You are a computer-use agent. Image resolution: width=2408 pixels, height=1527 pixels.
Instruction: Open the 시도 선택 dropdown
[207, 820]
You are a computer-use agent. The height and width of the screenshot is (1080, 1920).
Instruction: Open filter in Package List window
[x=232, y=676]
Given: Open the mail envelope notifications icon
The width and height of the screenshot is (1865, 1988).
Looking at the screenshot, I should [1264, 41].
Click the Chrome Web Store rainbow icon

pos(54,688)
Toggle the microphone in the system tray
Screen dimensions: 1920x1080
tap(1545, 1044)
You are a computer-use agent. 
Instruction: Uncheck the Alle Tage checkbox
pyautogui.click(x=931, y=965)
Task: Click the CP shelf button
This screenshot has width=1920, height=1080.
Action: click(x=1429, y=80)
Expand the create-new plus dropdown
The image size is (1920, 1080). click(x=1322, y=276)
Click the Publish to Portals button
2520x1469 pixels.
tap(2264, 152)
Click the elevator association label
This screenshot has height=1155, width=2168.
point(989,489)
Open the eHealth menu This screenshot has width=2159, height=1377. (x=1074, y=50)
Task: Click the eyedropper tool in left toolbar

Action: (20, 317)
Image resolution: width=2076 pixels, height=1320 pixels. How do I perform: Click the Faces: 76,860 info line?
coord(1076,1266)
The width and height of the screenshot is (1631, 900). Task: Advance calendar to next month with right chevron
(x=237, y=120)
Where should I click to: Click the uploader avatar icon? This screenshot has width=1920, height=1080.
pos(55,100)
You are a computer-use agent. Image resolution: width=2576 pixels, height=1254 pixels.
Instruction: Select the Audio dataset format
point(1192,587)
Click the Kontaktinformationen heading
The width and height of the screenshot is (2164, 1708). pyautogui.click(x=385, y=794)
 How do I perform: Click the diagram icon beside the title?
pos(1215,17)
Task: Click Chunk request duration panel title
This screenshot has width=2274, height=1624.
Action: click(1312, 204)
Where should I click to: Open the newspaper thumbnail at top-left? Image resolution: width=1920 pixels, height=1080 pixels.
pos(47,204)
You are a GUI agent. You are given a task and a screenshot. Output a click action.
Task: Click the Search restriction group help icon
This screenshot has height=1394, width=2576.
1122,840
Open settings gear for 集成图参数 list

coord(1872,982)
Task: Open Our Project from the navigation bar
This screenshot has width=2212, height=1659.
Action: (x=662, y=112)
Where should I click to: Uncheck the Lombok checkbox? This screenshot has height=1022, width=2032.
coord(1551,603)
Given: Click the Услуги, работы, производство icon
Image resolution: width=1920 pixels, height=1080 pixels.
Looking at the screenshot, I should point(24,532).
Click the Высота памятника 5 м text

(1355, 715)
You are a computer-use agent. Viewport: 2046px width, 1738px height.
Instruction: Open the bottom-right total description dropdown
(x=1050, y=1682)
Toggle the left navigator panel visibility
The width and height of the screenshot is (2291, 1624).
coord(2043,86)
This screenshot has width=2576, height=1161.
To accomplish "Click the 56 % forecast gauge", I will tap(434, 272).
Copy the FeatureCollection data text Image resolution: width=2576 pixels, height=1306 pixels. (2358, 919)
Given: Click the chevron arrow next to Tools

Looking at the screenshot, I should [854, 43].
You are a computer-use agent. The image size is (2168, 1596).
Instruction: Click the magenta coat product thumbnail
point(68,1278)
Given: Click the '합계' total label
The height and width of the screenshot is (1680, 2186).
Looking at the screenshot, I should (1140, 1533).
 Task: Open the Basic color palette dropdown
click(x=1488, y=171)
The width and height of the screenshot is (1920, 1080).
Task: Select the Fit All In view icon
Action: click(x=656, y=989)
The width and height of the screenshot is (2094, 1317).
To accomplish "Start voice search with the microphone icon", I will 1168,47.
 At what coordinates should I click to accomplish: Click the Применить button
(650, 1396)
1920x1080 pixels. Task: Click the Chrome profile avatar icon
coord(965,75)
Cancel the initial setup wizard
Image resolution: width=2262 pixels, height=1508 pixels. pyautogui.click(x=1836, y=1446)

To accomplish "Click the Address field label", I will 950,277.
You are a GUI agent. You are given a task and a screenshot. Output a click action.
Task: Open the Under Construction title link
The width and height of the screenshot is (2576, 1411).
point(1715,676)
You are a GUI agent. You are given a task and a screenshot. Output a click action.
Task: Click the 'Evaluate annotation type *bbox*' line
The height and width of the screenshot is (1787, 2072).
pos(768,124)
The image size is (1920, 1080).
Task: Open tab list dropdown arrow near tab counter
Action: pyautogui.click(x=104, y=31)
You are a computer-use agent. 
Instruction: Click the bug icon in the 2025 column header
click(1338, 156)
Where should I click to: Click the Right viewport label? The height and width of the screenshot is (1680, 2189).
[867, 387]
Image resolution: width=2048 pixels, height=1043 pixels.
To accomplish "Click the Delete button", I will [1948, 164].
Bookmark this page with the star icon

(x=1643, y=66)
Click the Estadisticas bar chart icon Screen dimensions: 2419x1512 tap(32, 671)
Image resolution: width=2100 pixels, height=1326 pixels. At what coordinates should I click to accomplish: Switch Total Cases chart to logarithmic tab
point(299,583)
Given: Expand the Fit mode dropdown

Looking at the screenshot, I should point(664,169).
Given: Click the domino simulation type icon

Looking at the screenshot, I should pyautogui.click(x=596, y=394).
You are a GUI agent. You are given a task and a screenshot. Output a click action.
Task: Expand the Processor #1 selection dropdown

———

- [EXERCISE AIM]
Write the whole listing out again. Keep every line exactly as it is.

- [OUTPUT OF THE EXERCISE]
You are a computer-use agent. Image resolution: width=2408 pixels, height=1527 pixels.
Instruction: Open the 시도 선택 dropdown
[207, 820]
You are a computer-use agent. The height and width of the screenshot is (1080, 1920).
Instruction: Open filter in Package List window
[x=232, y=676]
Given: Open the mail envelope notifications icon
The width and height of the screenshot is (1865, 1988).
Looking at the screenshot, I should [1264, 41].
Click the Chrome Web Store rainbow icon

pos(54,688)
Toggle the microphone in the system tray
Screen dimensions: 1920x1080
tap(1545, 1044)
You are a computer-use agent. 
Instruction: Uncheck the Alle Tage checkbox
pyautogui.click(x=931, y=965)
Task: Click the CP shelf button
This screenshot has width=1920, height=1080.
Action: click(x=1429, y=80)
Expand the create-new plus dropdown
The image size is (1920, 1080). click(x=1322, y=276)
Click the Publish to Portals button
2520x1469 pixels.
tap(2264, 152)
Click the elevator association label
This screenshot has height=1155, width=2168.
point(989,489)
Open the eHealth menu This screenshot has width=2159, height=1377. (x=1074, y=50)
Task: Click the eyedropper tool in left toolbar

Action: (20, 317)
Image resolution: width=2076 pixels, height=1320 pixels. How do I perform: Click the Faces: 76,860 info line?
coord(1076,1266)
The width and height of the screenshot is (1631, 900). Task: Advance calendar to next month with right chevron
(x=237, y=120)
Where should I click to: Click the uploader avatar icon? This screenshot has width=1920, height=1080.
pos(55,100)
You are a computer-use agent. Image resolution: width=2576 pixels, height=1254 pixels.
Instruction: Select the Audio dataset format
point(1192,587)
Click the Kontaktinformationen heading
The width and height of the screenshot is (2164, 1708). pyautogui.click(x=385, y=794)
 How do I perform: Click the diagram icon beside the title?
pos(1215,17)
Task: Click Chunk request duration panel title
This screenshot has width=2274, height=1624.
Action: click(1312, 204)
Where should I click to: Open the newspaper thumbnail at top-left? Image resolution: width=1920 pixels, height=1080 pixels.
pos(47,204)
You are a GUI agent. You are given a task and a screenshot. Output a click action.
Task: Click the Search restriction group help icon
This screenshot has height=1394, width=2576.
1122,840
Open settings gear for 集成图参数 list

coord(1872,982)
Task: Open Our Project from the navigation bar
This screenshot has width=2212, height=1659.
Action: (x=662, y=112)
Where should I click to: Uncheck the Lombok checkbox? This screenshot has height=1022, width=2032.
coord(1551,603)
Given: Click the Услуги, работы, производство icon
Image resolution: width=1920 pixels, height=1080 pixels.
Looking at the screenshot, I should point(24,532).
Click the Высота памятника 5 м text

(1355, 715)
You are a computer-use agent. Viewport: 2046px width, 1738px height.
Instruction: Open the bottom-right total description dropdown
(x=1050, y=1682)
Toggle the left navigator panel visibility
The width and height of the screenshot is (2291, 1624).
coord(2043,86)
This screenshot has width=2576, height=1161.
To accomplish "Click the 56 % forecast gauge", I will tap(434, 272).
Copy the FeatureCollection data text Image resolution: width=2576 pixels, height=1306 pixels. (2358, 919)
Given: Click the chevron arrow next to Tools

Looking at the screenshot, I should [854, 43].
You are a computer-use agent. The image size is (2168, 1596).
Instruction: Click the magenta coat product thumbnail
point(68,1278)
Given: Click the '합계' total label
The height and width of the screenshot is (1680, 2186).
Looking at the screenshot, I should (1140, 1533).
 Task: Open the Basic color palette dropdown
click(x=1488, y=171)
The width and height of the screenshot is (1920, 1080).
Task: Select the Fit All In view icon
Action: click(x=656, y=989)
The width and height of the screenshot is (2094, 1317).
To accomplish "Start voice search with the microphone icon", I will 1168,47.
 At what coordinates should I click to accomplish: Click the Применить button
(650, 1396)
1920x1080 pixels. Task: Click the Chrome profile avatar icon
coord(965,75)
Cancel the initial setup wizard
Image resolution: width=2262 pixels, height=1508 pixels. pyautogui.click(x=1836, y=1446)

To accomplish "Click the Address field label", I will 950,277.
You are a GUI agent. You are given a task and a screenshot. Output a click action.
Task: Open the Under Construction title link
The width and height of the screenshot is (2576, 1411).
point(1715,676)
You are a GUI agent. You are given a task and a screenshot. Output a click action.
Task: Click the 'Evaluate annotation type *bbox*' line
The height and width of the screenshot is (1787, 2072).
pos(768,124)
The image size is (1920, 1080).
Task: Open tab list dropdown arrow near tab counter
Action: pyautogui.click(x=104, y=31)
You are a computer-use agent. 
Instruction: Click the bug icon in the 2025 column header
click(1338, 156)
Where should I click to: Click the Right viewport label? The height and width of the screenshot is (1680, 2189).
[867, 387]
Image resolution: width=2048 pixels, height=1043 pixels.
To accomplish "Click the Delete button", I will [1948, 164].
Bookmark this page with the star icon

(x=1643, y=66)
Click the Estadisticas bar chart icon Screen dimensions: 2419x1512 tap(32, 671)
Image resolution: width=2100 pixels, height=1326 pixels. At what coordinates should I click to accomplish: Switch Total Cases chart to logarithmic tab
point(299,583)
Given: Expand the Fit mode dropdown

Looking at the screenshot, I should point(664,169).
Given: Click the domino simulation type icon

Looking at the screenshot, I should pyautogui.click(x=596, y=394).
You are a GUI agent. You are given a task and a screenshot. Output a click action.
Task: Expand the Processor #1 selection dropdown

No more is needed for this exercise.